Assignment:
Look below for the line holding "Where should I click to: Click" and the line holding "Screen dimensions: 500x376". Repeat those two and everything between, exactly.

Records to process:

'''

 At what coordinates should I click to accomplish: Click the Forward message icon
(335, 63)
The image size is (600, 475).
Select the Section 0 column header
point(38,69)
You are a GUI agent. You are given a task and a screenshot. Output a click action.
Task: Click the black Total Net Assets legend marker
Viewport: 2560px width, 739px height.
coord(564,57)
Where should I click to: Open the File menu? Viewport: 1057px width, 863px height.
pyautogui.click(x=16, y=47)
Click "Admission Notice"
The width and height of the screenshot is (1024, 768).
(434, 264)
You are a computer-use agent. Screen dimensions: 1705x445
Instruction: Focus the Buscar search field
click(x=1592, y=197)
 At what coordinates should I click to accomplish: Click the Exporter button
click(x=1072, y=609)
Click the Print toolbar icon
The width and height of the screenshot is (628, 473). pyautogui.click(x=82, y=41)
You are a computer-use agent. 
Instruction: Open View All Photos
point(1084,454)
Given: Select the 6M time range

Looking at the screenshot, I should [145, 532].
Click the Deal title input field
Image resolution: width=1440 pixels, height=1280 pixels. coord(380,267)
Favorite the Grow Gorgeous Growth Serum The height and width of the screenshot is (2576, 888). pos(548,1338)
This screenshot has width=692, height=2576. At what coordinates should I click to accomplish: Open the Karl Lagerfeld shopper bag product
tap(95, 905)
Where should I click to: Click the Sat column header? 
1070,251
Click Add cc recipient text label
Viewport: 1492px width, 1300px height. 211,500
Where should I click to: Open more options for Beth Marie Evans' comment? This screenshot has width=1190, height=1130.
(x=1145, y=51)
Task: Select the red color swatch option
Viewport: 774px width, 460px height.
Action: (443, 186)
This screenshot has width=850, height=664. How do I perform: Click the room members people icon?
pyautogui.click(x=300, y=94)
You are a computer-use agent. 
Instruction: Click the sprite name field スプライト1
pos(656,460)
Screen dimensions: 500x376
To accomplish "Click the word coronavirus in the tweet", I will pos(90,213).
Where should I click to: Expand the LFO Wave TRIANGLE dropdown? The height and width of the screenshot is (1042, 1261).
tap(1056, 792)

'''

Exercise result:
Where should I click to: Click the Sat column header? 
1070,251
Click Add cc recipient text label
Viewport: 1492px width, 1300px height. 211,500
Where should I click to: Open more options for Beth Marie Evans' comment? This screenshot has width=1190, height=1130.
(x=1145, y=51)
Task: Select the red color swatch option
Viewport: 774px width, 460px height.
Action: (443, 186)
This screenshot has width=850, height=664. How do I perform: Click the room members people icon?
pyautogui.click(x=300, y=94)
You are a computer-use agent. 
Instruction: Click the sprite name field スプライト1
pos(656,460)
Screen dimensions: 500x376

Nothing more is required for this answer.